Читать «Братья с тобой» онлайн - страница 137
Елена Павловна Серебровская
Он был хорош собой: волевой, гордый профиль, как у индейцев с иллюстраций к «Песне о Гайавате». После ранения на щеке осталось несколько вмятин да синих пороховых узоров, но разве шрамы портят мужчину! Воин. Лицо Чарыева можно читать. Пережитое осталось в нем, в выражении его глаз.
Однажды она поймала себя на том, что ей нравится скрип его неуклюжего протеза.
Встречались они редко, — у каждого было по горло дел. Но в небольшом городе трудно не встретиться. Однажды пришлось сидеть рядом на каком-то совещании в министерстве просвещения. Чарыев был не из болтливых. Он осторожно, ненавязчиво разглядывал свою соседку. В перерыве сказал:
— Вот уедете скоро… А Туркмению как следует и не узнали.
— Почему? Я ездила по республике…
— Где еще вы увидите розы в декабре?
— Но и здесь их нету…
— Приходите ко мне: в нашем дворике розы держатся до самого нового года.
Маша нахмурилась, — никуда она не пойдет.
— А Фирюзу вы видели?
— Я была вблизи, не доехала немного: надо было свернуть в Чули, направо…
— А там красота… На Сумбаре вы не были тоже — на родине нашего Махтум-Кули? Не видели вы Туркмении!
Почему ему так важно, чтобы она узнала его край? А он продолжал говорить, рассказывать ей об Ай-Дере, о туркменских субтропиках. Она сказала, что скоро поедет в Кара-Кала за сыном, в детдом. Он с увлечением стал рассказывать ей об этих местах. Упомянул Кизыл-Арват, возле которого воевал с басмачами и погиб в начале двадцатых годов его отец.
Чарыев пригласил ее в Туркменский драматический театр, на спектакль «Бедность не порок». В театре они были втроем с его другом, пожилым рассудительным туркменом, сотрудником рукописного отдела Академии наук.
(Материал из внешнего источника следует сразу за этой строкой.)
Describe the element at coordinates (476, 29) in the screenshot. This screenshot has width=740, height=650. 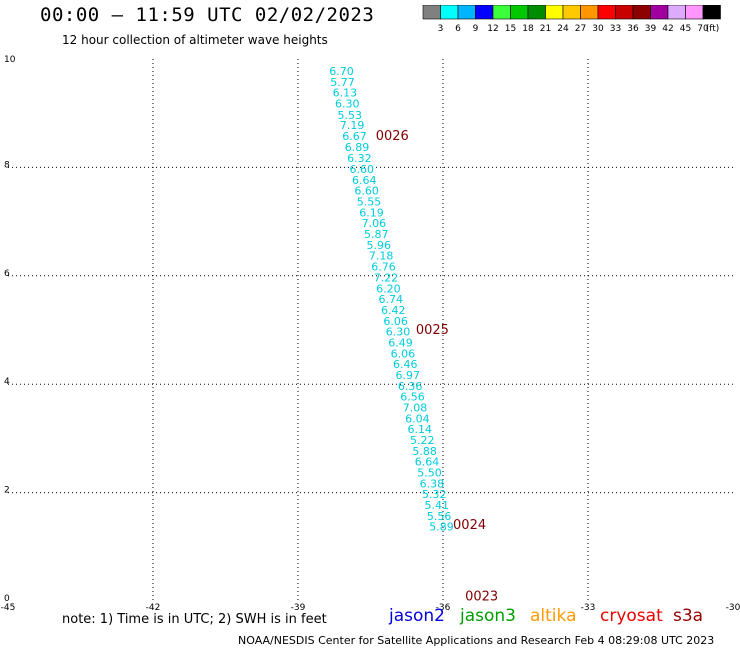
I see `color-scale-label: 9` at that location.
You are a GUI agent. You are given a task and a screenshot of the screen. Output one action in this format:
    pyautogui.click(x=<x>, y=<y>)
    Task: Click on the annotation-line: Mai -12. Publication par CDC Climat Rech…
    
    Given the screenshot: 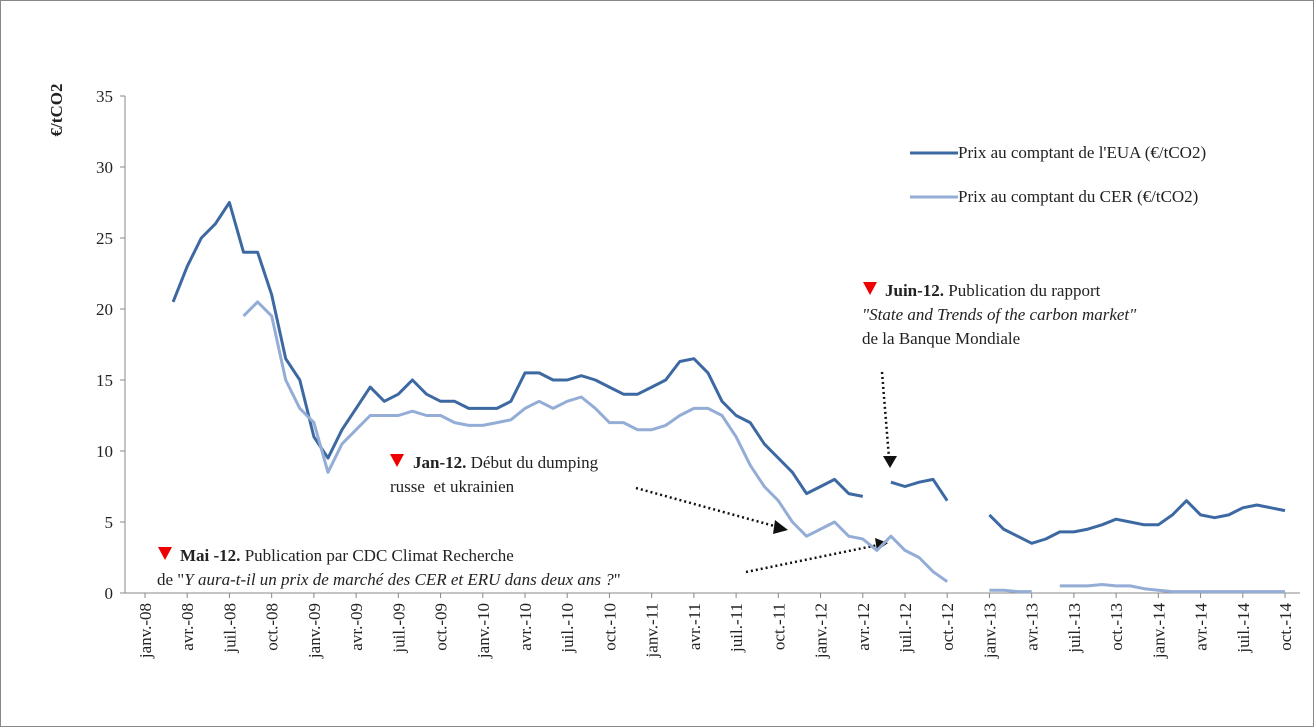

Было забавно смотреть на белокурых туркменок в русских платьях. По ходу действия они трогательно пели русские народные песни, и Маша чуть не ревела. Так же волновалась она и на опере «Евгении Онегин» в исполнении туркменских артистов. А что, разве не похоже? Почти как русские. Загримированы искусно. Только глаза слегка выдают восток.
Маша любила песни Ирмы Яунзем и Тамары Ханум, любила слушать Поля Робсона, исполняющего «Широка страна моя родная», слушать испанца Фернандо Кардону. Ратные у них голоса, разного масштаба таланты, но для Маши они все близки, она видит тут взаимный интерес народов друг к другу.
Спектакль окончился. Друг Чарыева попрощался, ушел. Остались вдвоем, — им было по пути. Впереди чернели дорожки городского сквера.
Стояла безлунная туркменская ночь. Маша едва различала спутника, шедшего рядом.
— Почему скрываетесь от меня? Почему избегаете? — спросил он неожиданно Машу.
— Разве я скрываюсь? Вот сегодня были в театре…
— А разве вы не замечаете, что со мной делается? Я одну вас вижу, ни о ком думать не могу.
Он внезапно обнял ее и притянул к себе. Она гнулась в его руках, пытаясь вырваться, а он не отпускал и говорил:
— Я думал, мы с тобой — огонь и огонь, вода и вода. Значит, не так, огонь и вода, огонь и снег?
С большим трудом она вырвалась из его железных объятий, нет не железных, — горячих, нежных, хотя и сильных. Вырвалась и побежала прочь.